:: DOCUMENT EXCERPT
World Oceans Day is an opportunity to highlight the interconnection between marine conservation and the maritime industry, acknowledging that global trade depends entirely on a healthy, thriving ocean
This piece is part of the series 'Governing the Oceans: Rethinking Access and Equity'
While the maritime industry serves as the lifeblood of world trade — carrying over 80 percent of goods traded worldwide — it also leaves a significant footprint, emitting approximately 1 billion tons of greenhouse gases (GHG) annually, equivalent to around 3 percent of global GHG emissions. Without a radical shift in business as usual, the outlook is sobering. Forecasts estimate maritime shipping emissions could rise by 60 percent by 2050.
Beyond these environmental concerns, geopolitical tensions and the inherent volatility of fossil fuel prices increasingly threaten global operational stability. The recent diversion of vessels from the Strait of Hormuz and the price spikes driven by the war in Iran demonstrated the fragility of business as usual. For modern companies dependent on global shipping for their operations, staying the course constitutes a fundamental convergence of both environmental and commercial risks.
Given these changing variables, the future of shipping is currently being rewritten. Established refuelling hubs, traditional energy sources, and current ways of doing business are all shifting. The creation of a reliable, resilient, low-emission maritime sector is contingent on the strategic adoption of innovative clean energy fuels. By diversifying energy sources and transitioning to sustainable alternatives, the industry can simultaneously decarbonise its operations and future-proof global supply chains.
The Scalable Potential of E-Fuels
The maritime sector’s transition toward a scalable, economically viable energy paradigm is supported by an emerging portfolio of next-generation fuels. Industry experts anticipate a multi-fuel approach in the future to meet diverse operational requirements. In particular, e-fuels represent the most sustainable and scalable trajectory for full decarbonisation currently available, especially for long-distance transoceanic shipping where electrification is not a viable option. Made with low-carbon hydrogen produced with renewable energy, e-fuels such as e-methanol, e-ammonia, and e-methane can reduce lifecycle emissions by over 90 percent on a lifecycle basis relative to conventional high-emission fuels.
E-fuels represent the most sustainable and scalable trajectory for full decarbonisation currently available, especially for long-distance transoceanic shipping where electrification is not a viable option.
Actors across the maritime value chain are investing in e-fuels, creating a variety of new economic opportunities. E-fuels can be produced in many countries, including some that are currently excluded from traditional fossil fuel production by virtue of their geographic locations. This decentralisation of production has the potential to reduce dependence on major energy choke points currently disrupting global supply chains.
Building out e-fuel production is a pathway to jump-starting a greener world. A 2024 analysis suggests that decarbonising global shipping could spark up to four million new green jobs by 2050, particularly in Global South nations that are well-positioned for green fuel production.
::::
:: EXTRACTED RECORDS
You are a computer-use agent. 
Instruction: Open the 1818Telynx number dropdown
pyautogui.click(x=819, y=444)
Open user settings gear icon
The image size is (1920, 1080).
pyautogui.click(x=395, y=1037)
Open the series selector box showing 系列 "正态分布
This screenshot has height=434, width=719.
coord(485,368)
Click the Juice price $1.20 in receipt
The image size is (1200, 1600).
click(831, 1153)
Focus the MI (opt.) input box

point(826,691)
::::
TASKS AND EXERCISES:
(a) Answer these questions using the maritime shipping article:
(i) What share of goods traded worldwide does the maritime industry carry?
(ii) By how much could maritime shipping emissions rise by 2050?
(iii) According to a 2024 analysis, how many new green jobs could decarbonising global shipping create by 2050?
(b) Duplicate everything in the maritime shipping article from "Beyond these environmental" down to "and commercial risks.".
These rows have no connection to the maritime shipping article.

RESPONSES TO THE EXERCISE:
(a)
(i) Over 80 percent.
(ii) By 60 percent.
(iii) Up to four million.

(b)
Beyond these environmental concerns, geopolitical tensions and the inherent volatility of fossil fuel prices increasingly threaten global operational stability. The recent diversion of vessels from the Strait of Hormuz and the price spikes driven by the war in Iran demonstrated the fragility of business as usual. For modern companies dependent on global shipping for their operations, staying the course constitutes a fundamental convergence of both environmental and commercial risks.